>>
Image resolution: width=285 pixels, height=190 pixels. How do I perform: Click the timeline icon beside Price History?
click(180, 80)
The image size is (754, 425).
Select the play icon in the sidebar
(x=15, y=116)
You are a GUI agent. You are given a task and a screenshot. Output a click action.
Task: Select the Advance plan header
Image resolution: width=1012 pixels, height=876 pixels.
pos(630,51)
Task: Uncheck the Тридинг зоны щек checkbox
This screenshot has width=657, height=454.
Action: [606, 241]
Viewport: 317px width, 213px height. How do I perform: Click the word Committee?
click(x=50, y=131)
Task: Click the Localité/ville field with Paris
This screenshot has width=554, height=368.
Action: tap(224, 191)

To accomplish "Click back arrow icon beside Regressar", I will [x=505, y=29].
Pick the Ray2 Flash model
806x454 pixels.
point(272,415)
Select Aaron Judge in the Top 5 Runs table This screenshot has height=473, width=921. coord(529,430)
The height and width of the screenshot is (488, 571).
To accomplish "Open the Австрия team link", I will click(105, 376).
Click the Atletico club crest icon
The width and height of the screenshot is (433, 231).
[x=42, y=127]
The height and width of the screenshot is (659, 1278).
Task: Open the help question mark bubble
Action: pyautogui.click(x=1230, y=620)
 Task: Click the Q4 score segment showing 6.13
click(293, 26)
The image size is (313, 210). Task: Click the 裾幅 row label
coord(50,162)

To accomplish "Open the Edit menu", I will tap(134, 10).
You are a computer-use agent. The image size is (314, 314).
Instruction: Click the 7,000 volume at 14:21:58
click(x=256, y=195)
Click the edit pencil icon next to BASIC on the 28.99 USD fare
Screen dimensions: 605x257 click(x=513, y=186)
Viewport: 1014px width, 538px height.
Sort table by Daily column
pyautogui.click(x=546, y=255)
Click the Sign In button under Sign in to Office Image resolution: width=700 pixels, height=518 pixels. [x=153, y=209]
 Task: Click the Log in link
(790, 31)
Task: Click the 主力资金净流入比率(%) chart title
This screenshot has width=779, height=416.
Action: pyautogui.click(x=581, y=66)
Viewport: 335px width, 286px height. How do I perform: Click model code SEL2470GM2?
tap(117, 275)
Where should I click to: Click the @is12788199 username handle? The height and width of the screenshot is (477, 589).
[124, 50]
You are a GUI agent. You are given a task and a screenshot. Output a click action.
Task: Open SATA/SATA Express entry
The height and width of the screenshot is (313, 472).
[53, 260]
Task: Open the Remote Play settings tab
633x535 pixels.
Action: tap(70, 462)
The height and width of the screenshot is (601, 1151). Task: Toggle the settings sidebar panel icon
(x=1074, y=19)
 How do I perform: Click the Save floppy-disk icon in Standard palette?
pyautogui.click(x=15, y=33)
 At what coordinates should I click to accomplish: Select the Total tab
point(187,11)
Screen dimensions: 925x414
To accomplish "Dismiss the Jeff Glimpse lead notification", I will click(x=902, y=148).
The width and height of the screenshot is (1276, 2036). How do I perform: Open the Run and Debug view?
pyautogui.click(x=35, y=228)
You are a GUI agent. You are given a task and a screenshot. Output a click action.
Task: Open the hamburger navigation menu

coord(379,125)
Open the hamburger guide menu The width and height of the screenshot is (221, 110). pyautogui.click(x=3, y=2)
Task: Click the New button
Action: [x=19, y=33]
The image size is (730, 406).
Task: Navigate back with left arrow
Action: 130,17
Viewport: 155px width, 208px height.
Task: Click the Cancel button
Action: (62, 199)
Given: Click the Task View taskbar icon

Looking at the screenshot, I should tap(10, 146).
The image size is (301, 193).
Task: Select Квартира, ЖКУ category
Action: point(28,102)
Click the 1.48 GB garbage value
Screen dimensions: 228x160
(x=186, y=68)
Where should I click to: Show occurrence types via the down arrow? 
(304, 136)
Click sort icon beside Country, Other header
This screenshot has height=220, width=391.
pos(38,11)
<<
*Exercise instructions:* Send back each record exactly, and include them all.

*Exercise solution:*
Image resolution: width=285 pixels, height=190 pixels. How do I perform: Click the timeline icon beside Price History?
click(180, 80)
The image size is (754, 425).
Select the play icon in the sidebar
(x=15, y=116)
You are a GUI agent. You are given a task and a screenshot. Output a click action.
Task: Select the Advance plan header
Image resolution: width=1012 pixels, height=876 pixels.
pos(630,51)
Task: Uncheck the Тридинг зоны щек checkbox
This screenshot has width=657, height=454.
Action: [606, 241]
Viewport: 317px width, 213px height. How do I perform: Click the word Committee?
click(x=50, y=131)
Task: Click the Localité/ville field with Paris
This screenshot has width=554, height=368.
Action: tap(224, 191)

To accomplish "Click back arrow icon beside Regressar", I will [x=505, y=29].
Pick the Ray2 Flash model
806x454 pixels.
point(272,415)
Select Aaron Judge in the Top 5 Runs table This screenshot has height=473, width=921. coord(529,430)
The height and width of the screenshot is (488, 571).
To accomplish "Open the Австрия team link", I will click(105, 376).
Click the Atletico club crest icon
The width and height of the screenshot is (433, 231).
[x=42, y=127]
The height and width of the screenshot is (659, 1278).
Task: Open the help question mark bubble
Action: pyautogui.click(x=1230, y=620)
 Task: Click the Q4 score segment showing 6.13
click(293, 26)
The image size is (313, 210). Task: Click the 裾幅 row label
coord(50,162)

To accomplish "Open the Edit menu", I will tap(134, 10).
You are a computer-use agent. The image size is (314, 314).
Instruction: Click the 7,000 volume at 14:21:58
click(x=256, y=195)
Click the edit pencil icon next to BASIC on the 28.99 USD fare
Screen dimensions: 605x257 click(x=513, y=186)
Viewport: 1014px width, 538px height.
Sort table by Daily column
pyautogui.click(x=546, y=255)
Click the Sign In button under Sign in to Office Image resolution: width=700 pixels, height=518 pixels. [x=153, y=209]
 Task: Click the Log in link
(790, 31)
Task: Click the 主力资金净流入比率(%) chart title
This screenshot has width=779, height=416.
Action: pyautogui.click(x=581, y=66)
Viewport: 335px width, 286px height. How do I perform: Click model code SEL2470GM2?
tap(117, 275)
Where should I click to: Click the @is12788199 username handle? The height and width of the screenshot is (477, 589).
[124, 50]
You are a GUI agent. You are given a task and a screenshot. Output a click action.
Task: Open SATA/SATA Express entry
The height and width of the screenshot is (313, 472).
[53, 260]
Task: Open the Remote Play settings tab
633x535 pixels.
Action: tap(70, 462)
The height and width of the screenshot is (601, 1151). Task: Toggle the settings sidebar panel icon
(x=1074, y=19)
 How do I perform: Click the Save floppy-disk icon in Standard palette?
pyautogui.click(x=15, y=33)
 At what coordinates should I click to accomplish: Select the Total tab
point(187,11)
Screen dimensions: 925x414
To accomplish "Dismiss the Jeff Glimpse lead notification", I will click(x=902, y=148).
The width and height of the screenshot is (1276, 2036). How do I perform: Open the Run and Debug view?
pyautogui.click(x=35, y=228)
You are a GUI agent. You are given a task and a screenshot. Output a click action.
Task: Open the hamburger navigation menu

coord(379,125)
Open the hamburger guide menu The width and height of the screenshot is (221, 110). pyautogui.click(x=3, y=2)
Task: Click the New button
Action: [x=19, y=33]
The image size is (730, 406).
Task: Navigate back with left arrow
Action: 130,17
Viewport: 155px width, 208px height.
Task: Click the Cancel button
Action: (62, 199)
Given: Click the Task View taskbar icon

Looking at the screenshot, I should tap(10, 146).
The image size is (301, 193).
Task: Select Квартира, ЖКУ category
Action: point(28,102)
Click the 1.48 GB garbage value
Screen dimensions: 228x160
(x=186, y=68)
Where should I click to: Show occurrence types via the down arrow? 
(304, 136)
Click sort icon beside Country, Other header
This screenshot has height=220, width=391.
pos(38,11)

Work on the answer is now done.